### PROBLEM TO WORK ON
Could you copy out all the lines in the material below where the word "gear" occurs?
Top of RECORDS FOR THE EXERCISE
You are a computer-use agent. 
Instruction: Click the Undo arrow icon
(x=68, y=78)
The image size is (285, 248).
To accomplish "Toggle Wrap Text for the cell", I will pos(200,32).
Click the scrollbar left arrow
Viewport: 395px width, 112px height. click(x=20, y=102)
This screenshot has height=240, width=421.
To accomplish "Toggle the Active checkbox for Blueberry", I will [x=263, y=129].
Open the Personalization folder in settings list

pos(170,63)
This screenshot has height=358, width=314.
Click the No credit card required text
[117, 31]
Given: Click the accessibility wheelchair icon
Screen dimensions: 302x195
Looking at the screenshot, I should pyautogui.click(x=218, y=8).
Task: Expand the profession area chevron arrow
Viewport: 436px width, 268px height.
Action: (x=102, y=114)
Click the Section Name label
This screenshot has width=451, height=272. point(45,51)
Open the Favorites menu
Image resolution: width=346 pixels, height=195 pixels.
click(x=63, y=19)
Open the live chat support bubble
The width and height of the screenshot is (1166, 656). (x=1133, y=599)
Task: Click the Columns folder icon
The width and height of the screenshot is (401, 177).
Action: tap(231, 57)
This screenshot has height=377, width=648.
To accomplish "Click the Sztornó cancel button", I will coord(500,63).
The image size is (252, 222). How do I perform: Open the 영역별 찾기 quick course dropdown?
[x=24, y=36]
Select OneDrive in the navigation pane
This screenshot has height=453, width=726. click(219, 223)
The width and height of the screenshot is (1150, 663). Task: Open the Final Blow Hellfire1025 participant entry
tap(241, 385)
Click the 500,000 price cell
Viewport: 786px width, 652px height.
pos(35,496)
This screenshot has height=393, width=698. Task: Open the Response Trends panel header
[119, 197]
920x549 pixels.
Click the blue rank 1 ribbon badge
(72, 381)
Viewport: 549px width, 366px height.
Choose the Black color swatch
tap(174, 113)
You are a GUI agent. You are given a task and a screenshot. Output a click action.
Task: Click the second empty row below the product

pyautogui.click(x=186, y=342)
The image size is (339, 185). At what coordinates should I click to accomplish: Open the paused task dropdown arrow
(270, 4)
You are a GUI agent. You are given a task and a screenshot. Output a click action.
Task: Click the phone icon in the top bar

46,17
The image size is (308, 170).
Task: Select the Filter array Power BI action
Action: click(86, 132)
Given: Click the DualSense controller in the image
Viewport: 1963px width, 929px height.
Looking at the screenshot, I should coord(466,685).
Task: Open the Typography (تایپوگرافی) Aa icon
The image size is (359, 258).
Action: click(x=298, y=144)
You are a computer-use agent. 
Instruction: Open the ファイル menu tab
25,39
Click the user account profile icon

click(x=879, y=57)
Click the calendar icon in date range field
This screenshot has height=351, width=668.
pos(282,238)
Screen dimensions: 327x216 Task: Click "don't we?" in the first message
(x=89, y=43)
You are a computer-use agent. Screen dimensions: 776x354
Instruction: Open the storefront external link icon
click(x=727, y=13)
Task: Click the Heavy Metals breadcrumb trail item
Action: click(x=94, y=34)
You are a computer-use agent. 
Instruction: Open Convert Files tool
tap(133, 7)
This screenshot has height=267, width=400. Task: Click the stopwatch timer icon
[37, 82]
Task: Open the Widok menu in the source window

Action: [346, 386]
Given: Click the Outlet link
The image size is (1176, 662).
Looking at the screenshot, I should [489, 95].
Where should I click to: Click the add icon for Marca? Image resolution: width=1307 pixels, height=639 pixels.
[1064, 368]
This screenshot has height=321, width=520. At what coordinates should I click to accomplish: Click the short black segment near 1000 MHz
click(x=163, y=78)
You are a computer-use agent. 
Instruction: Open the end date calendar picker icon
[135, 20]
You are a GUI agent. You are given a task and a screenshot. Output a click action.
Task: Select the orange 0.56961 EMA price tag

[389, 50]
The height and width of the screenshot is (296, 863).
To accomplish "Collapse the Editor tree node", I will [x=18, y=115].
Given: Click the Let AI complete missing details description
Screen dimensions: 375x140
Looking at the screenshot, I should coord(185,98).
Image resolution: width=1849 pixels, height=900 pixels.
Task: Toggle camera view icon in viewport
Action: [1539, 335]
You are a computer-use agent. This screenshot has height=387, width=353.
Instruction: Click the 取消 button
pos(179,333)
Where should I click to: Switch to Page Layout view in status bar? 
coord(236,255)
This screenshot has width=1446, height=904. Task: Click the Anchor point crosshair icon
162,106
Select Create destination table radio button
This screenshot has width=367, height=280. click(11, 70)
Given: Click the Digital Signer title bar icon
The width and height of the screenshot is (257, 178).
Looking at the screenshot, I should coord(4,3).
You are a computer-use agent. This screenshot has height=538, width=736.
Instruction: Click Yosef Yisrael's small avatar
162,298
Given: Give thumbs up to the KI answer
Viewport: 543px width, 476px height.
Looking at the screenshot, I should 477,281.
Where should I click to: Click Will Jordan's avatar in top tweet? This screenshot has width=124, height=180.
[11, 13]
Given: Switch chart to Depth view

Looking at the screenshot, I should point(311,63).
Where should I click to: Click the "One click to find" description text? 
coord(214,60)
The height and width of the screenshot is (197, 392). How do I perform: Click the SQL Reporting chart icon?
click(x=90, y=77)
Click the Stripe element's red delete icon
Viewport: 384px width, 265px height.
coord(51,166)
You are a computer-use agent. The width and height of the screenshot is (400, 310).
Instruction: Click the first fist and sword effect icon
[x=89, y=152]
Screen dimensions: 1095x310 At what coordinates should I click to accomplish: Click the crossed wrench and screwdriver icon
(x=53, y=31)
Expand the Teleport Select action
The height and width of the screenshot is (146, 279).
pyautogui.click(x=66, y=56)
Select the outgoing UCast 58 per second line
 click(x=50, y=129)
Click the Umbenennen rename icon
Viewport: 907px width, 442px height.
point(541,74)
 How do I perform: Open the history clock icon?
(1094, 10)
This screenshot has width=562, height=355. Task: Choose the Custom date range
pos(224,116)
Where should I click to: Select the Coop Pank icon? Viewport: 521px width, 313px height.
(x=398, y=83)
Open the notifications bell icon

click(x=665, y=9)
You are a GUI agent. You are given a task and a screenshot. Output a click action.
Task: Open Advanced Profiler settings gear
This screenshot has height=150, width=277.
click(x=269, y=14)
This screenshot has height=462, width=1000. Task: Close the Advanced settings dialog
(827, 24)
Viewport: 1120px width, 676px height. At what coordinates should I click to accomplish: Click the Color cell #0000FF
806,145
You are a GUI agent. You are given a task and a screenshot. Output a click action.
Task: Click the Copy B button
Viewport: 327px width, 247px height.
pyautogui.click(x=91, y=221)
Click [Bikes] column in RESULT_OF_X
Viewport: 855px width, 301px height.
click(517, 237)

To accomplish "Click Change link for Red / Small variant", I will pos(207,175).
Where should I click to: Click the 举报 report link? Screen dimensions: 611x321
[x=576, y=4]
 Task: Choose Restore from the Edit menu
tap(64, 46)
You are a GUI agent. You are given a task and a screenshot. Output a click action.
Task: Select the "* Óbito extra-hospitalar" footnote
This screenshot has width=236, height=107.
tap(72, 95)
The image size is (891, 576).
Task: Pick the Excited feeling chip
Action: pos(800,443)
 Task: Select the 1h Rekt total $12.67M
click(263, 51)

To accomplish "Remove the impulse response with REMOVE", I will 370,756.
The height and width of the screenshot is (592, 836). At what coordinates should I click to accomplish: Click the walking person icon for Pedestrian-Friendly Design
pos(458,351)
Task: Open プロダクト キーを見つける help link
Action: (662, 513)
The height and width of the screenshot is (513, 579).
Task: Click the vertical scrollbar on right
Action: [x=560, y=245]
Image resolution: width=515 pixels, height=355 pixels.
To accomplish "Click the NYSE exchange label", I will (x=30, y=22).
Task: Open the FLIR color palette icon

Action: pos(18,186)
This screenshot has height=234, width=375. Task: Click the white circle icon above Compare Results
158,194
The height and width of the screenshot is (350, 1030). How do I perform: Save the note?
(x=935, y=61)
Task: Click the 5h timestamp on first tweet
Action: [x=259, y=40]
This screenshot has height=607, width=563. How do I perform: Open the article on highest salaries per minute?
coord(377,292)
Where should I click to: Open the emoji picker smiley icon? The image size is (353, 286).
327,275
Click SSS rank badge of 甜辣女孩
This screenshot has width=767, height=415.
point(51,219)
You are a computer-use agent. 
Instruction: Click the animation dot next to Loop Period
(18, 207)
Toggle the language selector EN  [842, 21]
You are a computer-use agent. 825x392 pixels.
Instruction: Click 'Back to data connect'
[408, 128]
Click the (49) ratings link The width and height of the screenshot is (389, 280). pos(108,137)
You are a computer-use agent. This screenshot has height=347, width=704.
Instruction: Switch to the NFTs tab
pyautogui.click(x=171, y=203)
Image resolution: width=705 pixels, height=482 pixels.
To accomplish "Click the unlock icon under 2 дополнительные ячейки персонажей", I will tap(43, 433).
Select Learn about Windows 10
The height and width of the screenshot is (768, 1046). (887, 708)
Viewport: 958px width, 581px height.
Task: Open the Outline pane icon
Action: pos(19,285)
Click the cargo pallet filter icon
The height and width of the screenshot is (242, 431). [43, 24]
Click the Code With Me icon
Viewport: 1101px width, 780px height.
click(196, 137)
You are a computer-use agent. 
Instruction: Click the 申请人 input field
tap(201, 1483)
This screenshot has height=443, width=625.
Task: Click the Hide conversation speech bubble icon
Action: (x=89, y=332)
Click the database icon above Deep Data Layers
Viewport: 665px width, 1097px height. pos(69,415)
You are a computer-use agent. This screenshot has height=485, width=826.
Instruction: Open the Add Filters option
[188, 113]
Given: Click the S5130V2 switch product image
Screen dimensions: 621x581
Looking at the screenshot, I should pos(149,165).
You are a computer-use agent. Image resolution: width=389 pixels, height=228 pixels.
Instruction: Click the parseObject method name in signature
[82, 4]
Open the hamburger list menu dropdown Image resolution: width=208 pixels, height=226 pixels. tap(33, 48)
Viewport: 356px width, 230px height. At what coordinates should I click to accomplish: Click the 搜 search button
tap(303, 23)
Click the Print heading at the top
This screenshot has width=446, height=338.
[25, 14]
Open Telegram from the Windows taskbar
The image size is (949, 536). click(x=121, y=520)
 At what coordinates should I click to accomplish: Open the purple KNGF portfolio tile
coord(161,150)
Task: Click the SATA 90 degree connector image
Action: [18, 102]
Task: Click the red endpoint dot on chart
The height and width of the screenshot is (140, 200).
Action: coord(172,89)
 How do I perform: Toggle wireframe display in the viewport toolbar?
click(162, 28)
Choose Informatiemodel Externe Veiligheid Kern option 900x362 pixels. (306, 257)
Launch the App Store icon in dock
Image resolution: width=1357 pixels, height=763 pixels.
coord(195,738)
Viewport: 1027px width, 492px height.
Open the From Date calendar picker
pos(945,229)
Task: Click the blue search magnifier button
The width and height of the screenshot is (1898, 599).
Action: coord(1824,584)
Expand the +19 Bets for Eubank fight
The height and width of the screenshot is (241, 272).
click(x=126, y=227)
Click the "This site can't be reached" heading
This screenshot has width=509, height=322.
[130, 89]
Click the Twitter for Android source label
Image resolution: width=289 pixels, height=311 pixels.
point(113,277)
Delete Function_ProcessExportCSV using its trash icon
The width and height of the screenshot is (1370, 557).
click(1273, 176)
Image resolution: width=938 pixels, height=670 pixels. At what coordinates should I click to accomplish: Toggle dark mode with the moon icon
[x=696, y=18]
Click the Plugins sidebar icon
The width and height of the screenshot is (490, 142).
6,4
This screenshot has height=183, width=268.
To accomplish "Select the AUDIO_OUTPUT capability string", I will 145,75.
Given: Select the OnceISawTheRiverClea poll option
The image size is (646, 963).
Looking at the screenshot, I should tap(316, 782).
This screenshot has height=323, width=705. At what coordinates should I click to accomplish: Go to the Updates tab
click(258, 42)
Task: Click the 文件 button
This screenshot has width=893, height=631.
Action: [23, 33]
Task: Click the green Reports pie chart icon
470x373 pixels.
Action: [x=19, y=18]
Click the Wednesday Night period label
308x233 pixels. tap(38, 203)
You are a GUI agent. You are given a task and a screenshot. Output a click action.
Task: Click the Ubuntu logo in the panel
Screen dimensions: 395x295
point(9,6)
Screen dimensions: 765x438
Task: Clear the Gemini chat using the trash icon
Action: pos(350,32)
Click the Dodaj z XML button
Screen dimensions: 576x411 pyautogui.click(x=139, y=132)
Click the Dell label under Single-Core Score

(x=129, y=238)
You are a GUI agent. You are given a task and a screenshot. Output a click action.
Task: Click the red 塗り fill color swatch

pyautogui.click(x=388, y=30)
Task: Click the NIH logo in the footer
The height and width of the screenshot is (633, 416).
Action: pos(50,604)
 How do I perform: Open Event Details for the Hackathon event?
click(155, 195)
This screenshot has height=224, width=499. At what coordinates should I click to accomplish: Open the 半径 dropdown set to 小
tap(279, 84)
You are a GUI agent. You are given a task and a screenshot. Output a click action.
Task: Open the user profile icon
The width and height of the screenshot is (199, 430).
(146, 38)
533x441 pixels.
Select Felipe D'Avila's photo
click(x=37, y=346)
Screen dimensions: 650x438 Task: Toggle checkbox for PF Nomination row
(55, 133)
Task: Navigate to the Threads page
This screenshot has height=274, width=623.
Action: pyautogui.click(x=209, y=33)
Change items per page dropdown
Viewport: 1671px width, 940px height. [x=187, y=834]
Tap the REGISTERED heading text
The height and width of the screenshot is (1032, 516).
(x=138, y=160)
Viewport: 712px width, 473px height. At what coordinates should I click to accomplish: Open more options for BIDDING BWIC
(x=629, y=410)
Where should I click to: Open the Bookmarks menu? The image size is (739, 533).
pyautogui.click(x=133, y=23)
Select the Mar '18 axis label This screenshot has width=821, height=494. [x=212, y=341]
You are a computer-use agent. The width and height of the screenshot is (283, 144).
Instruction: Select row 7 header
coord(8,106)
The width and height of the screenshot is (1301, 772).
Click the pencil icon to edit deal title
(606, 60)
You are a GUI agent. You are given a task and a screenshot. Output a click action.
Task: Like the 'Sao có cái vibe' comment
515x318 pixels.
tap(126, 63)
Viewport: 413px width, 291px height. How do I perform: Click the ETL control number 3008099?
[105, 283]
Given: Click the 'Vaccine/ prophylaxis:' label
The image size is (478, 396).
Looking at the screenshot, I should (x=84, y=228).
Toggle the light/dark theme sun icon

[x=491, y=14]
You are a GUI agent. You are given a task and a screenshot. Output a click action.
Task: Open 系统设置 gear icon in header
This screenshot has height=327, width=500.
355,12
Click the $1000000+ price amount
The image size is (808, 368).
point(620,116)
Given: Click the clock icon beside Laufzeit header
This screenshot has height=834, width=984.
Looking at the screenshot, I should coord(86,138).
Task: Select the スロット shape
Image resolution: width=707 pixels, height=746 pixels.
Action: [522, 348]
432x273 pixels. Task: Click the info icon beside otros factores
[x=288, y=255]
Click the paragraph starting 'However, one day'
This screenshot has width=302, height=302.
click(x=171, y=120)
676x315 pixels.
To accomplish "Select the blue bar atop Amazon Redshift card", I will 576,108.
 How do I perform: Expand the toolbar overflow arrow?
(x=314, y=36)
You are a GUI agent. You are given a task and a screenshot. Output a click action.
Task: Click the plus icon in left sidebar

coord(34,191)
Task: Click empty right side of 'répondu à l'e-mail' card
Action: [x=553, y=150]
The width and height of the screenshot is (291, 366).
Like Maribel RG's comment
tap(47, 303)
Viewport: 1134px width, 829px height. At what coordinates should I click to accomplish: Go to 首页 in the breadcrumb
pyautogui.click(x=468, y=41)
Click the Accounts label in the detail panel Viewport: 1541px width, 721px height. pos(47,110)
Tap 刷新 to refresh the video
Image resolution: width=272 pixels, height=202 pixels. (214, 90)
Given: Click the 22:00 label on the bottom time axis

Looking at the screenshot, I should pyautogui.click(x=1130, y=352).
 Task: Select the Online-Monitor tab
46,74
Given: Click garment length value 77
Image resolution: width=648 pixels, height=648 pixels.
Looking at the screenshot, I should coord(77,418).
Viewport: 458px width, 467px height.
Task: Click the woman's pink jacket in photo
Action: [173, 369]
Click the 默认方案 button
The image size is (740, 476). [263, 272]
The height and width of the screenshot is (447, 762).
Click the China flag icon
Bottom of RECORDS FOR THE EXERCISE
### EXERCISE ANSWER
Task: Open Advanced Profiler settings gear
Task: Open 系统设置 gear icon in header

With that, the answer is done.